Imagine that you want to start a business, and then you are thinking of what you must do. You are thinking too much but not get to the focal point. When one day, you were walking across your home, you find there are two sweet shops and these two shops work very well.
When you go there, there is so much rush that makes you have to wait for a long time. Now you get the preferable idea of doing what. You also decide to open a sweet shop in the vicinity of those two shops. Luckily, you get to find the shop on rent where you wanted to open your sweet shop.
Without wasting an inch of round the clock, you arrange funds from suitable sources to utilise the opportunity. Finally, you get success in opening yourself a sweet shop with all difficulty and hard work. Days after opening your shop, you realise that you have very few customers.

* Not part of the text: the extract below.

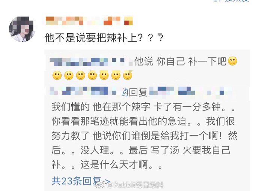Click the second smiley in the emoji row

69,75
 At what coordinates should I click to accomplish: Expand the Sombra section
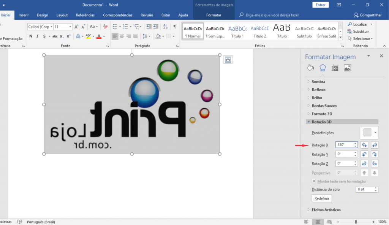(318, 81)
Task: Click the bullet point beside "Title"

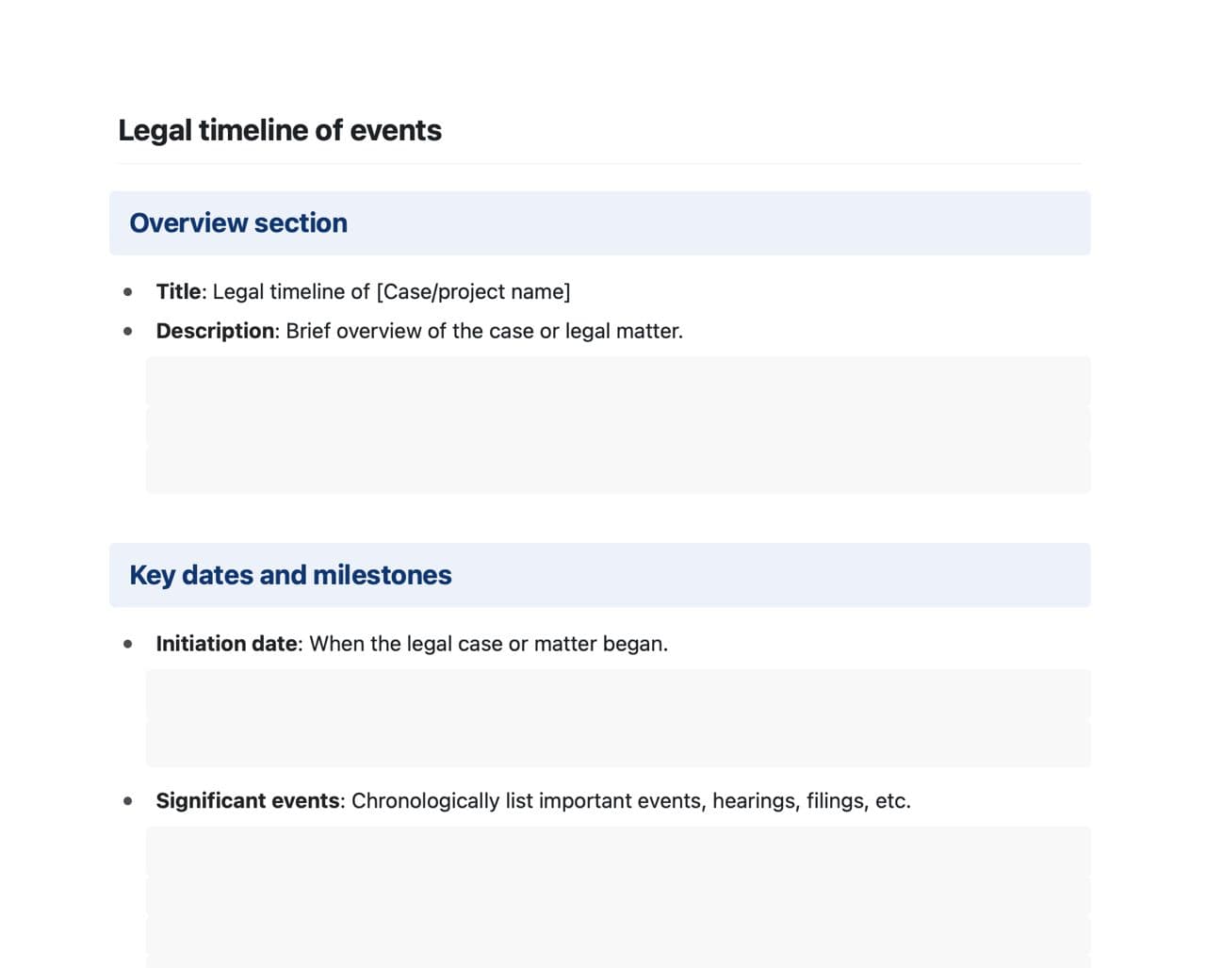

Knowing this, you get attentive and careful for your shop. You bear some loss and let your sweets opened for everyone for free tasting. With this, you want to make them feel for the taste of your sweets. You will also be giving huge discounts on your sweets, and you find this strategy to work for you.
You start receiving customers, but your profit margin reduces with time. Since your shop is new in the area, you begin facing problem on a huge scale. You soon understand that your idea for your business is not working, but the problem was not limited to that.
The other problem is starting when the owners of existing sweet shops see you are receiving their customers. They begin by giving maximum discounts.
The difference is that they are already established. They have significant financial backing, as they have been working for so long. They can give off the discounts for a long time.
Red Ocean Strategy
This reduces your customers. Finally, the profits will go in vain and brings you to that worst level that forces you to shut the doors of your shop. Now you have become failed in the above situation. It is because you have applied the not-so-great, called Red Ocean Strategy.
Under this strategy, different companies compete with each other for getting customers. They try to maximise their customers on their side. They male losses of each other and even sometimes, the conflicts reach to bloodshed. This is why one can call this strategy as the Red Ocean Strategy.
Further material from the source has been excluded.